Artemis 3 is all-male. Isaacman's defense points to a different story about women at NASA.
Jared Isaacman says experience, skill sets, and availability drove the Artemis 3 crew selection, and he has numbers to back it up.
Jared Isaacman says experience, skill sets, and availability drove the Artemis 3 crew selection, and he has numbers to back it up.
The criticism arrived within hours of Tuesday's announcement. NASA had just named the four-person crew of Artemis 3 at Johnson Space Center, and a widely shared Reddit post pressed a basic point: women make up half the population, and a government-led flagship mission should not fly without at least one of them.
NASA Administrator Jared Isaacman answered with data. In remarks at the same Johnson Space Center event and a follow-up post on X, he defended the selection as driven solely by "experience, skill sets, and availability," and pointed to specific numbers he said show women are not being shut out of the agency's flagship human spaceflight program. He acknowledged in his own X thread that public reaction had run "from disappointment to outrage."
The Artemis 3 crew announced June 9, 2026 is commander Randy Bresnik of NASA, pilot Luca Parmitano of ESA, and mission specialists Frank Rubio and Andre Douglas, both NASA. It is the crew that NASA had publicly said would carry the first woman to the surface of the Moon, and it is all-male.

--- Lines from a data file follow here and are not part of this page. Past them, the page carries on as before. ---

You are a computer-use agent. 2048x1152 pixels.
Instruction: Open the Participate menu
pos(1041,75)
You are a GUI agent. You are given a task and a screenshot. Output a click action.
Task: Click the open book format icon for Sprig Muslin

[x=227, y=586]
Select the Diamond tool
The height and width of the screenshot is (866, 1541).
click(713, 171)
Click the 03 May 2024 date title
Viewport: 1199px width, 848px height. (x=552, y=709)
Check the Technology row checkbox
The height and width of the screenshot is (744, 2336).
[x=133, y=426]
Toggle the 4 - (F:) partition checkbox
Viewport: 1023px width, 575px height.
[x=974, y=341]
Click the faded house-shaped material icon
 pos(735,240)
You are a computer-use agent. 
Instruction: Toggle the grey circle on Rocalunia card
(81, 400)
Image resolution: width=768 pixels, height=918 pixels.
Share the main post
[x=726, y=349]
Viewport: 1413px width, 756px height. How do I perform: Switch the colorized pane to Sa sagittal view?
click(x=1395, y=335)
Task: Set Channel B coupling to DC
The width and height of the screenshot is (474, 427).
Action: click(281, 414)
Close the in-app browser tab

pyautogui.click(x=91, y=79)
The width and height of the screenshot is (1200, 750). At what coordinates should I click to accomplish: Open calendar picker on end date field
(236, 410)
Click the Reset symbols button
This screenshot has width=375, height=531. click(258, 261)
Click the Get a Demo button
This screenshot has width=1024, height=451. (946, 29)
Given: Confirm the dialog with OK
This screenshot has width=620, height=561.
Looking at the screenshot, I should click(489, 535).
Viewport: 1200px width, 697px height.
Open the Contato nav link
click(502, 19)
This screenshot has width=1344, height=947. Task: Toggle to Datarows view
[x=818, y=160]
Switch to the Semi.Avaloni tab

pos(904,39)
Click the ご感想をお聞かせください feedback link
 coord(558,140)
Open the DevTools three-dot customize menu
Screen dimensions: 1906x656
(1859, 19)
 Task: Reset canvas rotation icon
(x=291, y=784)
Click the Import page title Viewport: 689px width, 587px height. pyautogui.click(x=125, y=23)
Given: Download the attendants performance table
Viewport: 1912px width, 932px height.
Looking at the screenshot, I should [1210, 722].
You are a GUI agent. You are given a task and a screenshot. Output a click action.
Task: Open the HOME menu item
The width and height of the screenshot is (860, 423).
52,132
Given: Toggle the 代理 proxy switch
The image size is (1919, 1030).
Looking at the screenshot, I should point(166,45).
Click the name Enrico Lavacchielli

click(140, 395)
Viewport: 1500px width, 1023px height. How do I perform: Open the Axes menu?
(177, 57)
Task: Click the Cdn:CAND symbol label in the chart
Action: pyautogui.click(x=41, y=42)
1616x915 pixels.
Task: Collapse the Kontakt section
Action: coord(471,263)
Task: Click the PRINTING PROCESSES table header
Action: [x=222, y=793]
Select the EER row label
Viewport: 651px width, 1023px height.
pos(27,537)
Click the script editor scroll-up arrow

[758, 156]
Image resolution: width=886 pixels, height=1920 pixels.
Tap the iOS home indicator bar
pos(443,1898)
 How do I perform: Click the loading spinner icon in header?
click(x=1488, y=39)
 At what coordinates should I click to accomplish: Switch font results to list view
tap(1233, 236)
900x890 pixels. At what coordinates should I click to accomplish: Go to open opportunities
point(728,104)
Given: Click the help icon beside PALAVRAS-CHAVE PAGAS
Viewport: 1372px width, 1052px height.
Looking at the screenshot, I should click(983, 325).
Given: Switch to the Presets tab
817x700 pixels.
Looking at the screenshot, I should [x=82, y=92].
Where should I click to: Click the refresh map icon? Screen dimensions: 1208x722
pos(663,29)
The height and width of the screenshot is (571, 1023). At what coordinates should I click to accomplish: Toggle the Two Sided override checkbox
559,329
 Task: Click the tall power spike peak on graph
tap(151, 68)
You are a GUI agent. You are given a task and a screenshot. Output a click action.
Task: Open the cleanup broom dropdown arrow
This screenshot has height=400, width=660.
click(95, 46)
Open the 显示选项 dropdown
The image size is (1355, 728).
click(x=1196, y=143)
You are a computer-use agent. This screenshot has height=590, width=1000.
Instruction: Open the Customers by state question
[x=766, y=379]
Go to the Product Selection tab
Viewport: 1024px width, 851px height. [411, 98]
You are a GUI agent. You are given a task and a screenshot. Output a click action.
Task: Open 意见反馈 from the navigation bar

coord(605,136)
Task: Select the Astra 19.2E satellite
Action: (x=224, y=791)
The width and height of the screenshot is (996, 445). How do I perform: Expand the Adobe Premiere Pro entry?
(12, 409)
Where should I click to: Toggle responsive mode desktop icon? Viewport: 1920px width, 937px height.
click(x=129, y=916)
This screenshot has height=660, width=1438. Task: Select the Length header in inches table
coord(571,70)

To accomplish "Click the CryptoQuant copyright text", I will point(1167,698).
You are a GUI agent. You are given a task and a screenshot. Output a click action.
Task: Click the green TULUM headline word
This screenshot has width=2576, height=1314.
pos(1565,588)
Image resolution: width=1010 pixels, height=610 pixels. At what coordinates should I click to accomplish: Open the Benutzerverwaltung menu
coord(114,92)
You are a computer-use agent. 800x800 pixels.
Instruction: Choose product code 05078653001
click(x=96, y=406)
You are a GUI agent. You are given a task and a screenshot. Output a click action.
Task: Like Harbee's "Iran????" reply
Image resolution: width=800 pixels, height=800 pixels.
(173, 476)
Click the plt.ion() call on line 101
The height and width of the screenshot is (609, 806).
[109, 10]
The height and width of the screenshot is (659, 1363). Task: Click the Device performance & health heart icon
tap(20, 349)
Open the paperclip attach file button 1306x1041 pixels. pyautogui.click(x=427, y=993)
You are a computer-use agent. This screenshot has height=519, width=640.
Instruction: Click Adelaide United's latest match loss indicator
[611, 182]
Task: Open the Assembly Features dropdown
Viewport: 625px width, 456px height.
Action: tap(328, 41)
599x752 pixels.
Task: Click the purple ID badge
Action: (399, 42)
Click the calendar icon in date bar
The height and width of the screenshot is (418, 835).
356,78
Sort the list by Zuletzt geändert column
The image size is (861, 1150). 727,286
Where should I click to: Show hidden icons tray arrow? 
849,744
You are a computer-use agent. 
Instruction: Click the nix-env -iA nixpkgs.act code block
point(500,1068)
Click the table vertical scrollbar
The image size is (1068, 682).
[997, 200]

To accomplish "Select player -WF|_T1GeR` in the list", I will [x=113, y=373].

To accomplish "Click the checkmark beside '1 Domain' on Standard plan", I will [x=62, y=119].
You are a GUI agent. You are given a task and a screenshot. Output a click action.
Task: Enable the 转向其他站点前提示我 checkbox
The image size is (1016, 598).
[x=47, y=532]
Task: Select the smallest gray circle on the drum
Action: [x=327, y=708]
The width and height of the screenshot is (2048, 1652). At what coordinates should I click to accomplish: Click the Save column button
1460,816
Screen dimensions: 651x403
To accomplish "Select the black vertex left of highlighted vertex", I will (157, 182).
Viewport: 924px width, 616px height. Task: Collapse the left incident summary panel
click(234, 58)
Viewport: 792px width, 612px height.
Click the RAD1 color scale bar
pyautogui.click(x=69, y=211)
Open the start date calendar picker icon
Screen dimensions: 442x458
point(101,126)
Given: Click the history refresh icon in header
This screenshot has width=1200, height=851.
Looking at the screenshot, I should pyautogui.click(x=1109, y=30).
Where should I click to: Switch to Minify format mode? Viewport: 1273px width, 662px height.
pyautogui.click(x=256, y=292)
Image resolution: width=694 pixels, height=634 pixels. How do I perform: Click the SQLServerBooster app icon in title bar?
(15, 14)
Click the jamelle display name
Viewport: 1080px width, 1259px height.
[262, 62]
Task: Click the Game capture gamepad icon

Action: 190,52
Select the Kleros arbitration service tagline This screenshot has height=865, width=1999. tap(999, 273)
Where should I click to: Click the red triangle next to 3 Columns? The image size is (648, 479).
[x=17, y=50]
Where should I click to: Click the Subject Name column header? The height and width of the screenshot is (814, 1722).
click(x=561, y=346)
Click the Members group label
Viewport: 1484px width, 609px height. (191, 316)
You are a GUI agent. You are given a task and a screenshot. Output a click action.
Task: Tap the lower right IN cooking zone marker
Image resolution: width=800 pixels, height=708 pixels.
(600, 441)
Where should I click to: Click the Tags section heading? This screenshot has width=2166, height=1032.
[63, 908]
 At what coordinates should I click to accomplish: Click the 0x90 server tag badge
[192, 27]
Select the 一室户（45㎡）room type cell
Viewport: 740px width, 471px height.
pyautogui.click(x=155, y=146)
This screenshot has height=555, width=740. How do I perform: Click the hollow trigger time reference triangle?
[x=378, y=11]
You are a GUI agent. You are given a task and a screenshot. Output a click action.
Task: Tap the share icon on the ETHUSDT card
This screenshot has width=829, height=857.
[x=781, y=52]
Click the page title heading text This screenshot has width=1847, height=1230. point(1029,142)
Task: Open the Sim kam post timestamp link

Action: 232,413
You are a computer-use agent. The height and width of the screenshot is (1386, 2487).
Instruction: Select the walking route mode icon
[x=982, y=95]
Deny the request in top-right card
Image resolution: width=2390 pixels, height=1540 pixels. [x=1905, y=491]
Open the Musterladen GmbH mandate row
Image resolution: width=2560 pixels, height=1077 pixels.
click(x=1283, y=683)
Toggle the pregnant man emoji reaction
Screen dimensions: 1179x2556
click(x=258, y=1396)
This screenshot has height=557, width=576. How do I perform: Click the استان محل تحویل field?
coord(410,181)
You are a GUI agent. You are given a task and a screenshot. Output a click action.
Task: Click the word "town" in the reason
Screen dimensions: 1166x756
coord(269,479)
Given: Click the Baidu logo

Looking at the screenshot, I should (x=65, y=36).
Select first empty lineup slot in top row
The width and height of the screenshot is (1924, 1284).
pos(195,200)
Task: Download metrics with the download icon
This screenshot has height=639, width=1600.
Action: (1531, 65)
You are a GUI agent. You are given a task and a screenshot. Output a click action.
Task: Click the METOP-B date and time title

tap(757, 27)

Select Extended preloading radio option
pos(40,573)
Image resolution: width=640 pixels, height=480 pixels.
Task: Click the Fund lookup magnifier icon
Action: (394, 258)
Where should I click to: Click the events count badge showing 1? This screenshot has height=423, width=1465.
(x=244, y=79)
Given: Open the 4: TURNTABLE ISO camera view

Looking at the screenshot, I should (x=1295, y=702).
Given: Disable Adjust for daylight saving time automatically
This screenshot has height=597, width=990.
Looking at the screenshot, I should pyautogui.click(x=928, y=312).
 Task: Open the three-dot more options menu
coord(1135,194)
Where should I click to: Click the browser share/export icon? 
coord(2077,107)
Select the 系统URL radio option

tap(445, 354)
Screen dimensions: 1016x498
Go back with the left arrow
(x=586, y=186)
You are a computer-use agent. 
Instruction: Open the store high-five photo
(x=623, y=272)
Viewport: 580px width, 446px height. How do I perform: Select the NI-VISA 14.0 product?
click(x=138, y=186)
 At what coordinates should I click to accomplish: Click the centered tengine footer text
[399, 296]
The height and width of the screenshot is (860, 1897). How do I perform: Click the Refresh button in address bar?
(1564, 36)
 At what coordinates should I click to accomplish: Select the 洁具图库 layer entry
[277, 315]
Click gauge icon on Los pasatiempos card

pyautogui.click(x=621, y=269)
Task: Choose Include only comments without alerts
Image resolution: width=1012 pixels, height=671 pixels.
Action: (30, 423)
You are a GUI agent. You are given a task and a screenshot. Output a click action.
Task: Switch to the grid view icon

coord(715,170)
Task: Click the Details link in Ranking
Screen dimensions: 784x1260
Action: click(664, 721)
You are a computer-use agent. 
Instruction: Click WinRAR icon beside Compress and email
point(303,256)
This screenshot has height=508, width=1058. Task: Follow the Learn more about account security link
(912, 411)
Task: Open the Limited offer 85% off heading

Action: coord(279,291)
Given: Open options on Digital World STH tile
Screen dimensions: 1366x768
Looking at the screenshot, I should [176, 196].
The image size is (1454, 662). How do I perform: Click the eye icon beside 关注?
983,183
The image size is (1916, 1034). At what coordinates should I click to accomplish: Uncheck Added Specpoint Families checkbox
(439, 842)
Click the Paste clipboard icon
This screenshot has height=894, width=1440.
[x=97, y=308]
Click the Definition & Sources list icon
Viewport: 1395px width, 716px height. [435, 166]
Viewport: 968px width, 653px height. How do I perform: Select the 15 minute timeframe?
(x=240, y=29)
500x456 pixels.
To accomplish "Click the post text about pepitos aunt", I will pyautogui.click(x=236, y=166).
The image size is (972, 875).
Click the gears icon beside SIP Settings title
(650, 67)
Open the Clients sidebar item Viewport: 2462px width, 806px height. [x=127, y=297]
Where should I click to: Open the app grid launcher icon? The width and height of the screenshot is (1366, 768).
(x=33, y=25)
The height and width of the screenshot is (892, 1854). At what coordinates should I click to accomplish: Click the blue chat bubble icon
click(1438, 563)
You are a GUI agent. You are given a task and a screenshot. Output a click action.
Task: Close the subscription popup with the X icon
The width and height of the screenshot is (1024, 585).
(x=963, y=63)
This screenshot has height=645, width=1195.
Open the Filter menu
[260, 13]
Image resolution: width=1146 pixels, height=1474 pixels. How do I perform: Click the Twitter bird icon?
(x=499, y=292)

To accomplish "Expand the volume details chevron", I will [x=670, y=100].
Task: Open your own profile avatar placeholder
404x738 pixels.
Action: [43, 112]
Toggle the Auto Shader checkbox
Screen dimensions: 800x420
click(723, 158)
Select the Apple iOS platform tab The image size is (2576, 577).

The critique that greeted the announcement is the same critique that has followed the Artemis program since its launch: a stated agency goal of landing the first woman on the Moon, paired with a flagship mission that appears to do the opposite. As Spaceflight Now reported on Isaacman's defense, the criticism is not abstract. It is about this specific crew, on this specific mission.
Isaacman's counter-evidence is specific. He pointed to his own prior flights as an astronaut and commander, saying both were crewed 50-50 with women. He noted that the 2025 NASA Astronaut Candidate Class, the pipeline that will supply crews for the missions after Artemis 3, is majority female: six women and four men, including Anna Menon, whom he named in his X thread. He added that nearly 50% of NASA center directors and mission directorate leadership are women.
That is a real record. It also does not, by itself, answer the critique Isaacman is responding to, because the critique is not about the agency as a whole. It is about a single crew slot on a single mission, and about whether the women now in the astronaut corps and in NASA leadership were available, experienced enough, and on the right training schedule to fly Artemis 3. Isaacman's numbers describe the depth of the pipeline. They do not show that no qualified woman was available for this specific flight.
That is the question Isaacman's data leaves on the table. NASA's stated Artemis-era goal of putting the first woman on the Moon was supposed to be delivered by a mission much like this one. If the agency's own data shows a deep and growing female cadre, what was it about this particular crew's experience, skill sets, and availability that excluded them?
The crew portrait, credited to NASA and John Kraus, captured the four men on stage at Johnson. It will be the image readers remember. The harder image is the one Isaacman is asking the public to hold alongside it: a candidate class that is majority women, a leadership bench approaching gender parity, and a flagship lunar mission that flies none of them.